What is required: Nothing outside the range is wanted. Repeat exactly the lines below from the one with "Select the PC総売上合計 header cell" through the one with "Given: Apply the Borders tool".

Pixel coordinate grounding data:
=====
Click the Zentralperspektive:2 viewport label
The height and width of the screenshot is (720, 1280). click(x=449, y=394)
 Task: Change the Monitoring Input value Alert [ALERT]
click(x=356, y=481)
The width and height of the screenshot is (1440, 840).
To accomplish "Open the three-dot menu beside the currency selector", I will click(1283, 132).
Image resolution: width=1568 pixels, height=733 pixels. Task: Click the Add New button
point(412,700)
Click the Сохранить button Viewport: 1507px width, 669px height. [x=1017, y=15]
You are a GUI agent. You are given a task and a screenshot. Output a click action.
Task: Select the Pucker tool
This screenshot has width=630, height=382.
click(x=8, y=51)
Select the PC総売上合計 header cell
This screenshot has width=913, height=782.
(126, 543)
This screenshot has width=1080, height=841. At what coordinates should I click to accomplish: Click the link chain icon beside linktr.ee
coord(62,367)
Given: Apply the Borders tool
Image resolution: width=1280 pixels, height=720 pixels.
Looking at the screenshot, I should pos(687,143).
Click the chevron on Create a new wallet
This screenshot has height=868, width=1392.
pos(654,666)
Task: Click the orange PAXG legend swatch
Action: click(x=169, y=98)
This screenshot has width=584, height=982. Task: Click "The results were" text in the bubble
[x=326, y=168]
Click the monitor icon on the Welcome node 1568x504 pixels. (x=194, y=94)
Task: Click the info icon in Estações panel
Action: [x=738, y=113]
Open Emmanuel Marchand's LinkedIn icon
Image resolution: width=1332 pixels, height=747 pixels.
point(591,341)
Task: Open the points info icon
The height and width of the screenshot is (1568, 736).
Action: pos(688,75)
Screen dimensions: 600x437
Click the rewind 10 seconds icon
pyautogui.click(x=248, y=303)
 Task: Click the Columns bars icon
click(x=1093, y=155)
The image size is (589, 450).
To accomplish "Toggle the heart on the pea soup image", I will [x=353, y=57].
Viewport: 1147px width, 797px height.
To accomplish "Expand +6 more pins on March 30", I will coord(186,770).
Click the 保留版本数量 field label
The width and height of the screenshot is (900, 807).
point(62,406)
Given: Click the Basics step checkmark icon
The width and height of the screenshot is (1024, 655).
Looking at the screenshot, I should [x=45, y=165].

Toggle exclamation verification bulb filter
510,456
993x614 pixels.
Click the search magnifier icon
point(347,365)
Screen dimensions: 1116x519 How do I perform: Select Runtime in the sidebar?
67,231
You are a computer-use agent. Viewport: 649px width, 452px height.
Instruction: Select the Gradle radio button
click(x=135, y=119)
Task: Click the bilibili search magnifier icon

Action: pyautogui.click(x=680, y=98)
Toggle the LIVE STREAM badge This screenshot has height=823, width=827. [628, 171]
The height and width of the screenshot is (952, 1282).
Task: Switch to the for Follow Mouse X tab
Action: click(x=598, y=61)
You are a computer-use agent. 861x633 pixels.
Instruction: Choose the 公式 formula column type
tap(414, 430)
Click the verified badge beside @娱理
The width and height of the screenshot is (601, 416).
=====
Answer:
Select the PC総売上合計 header cell
This screenshot has width=913, height=782.
(126, 543)
This screenshot has width=1080, height=841. At what coordinates should I click to accomplish: Click the link chain icon beside linktr.ee
coord(62,367)
Given: Apply the Borders tool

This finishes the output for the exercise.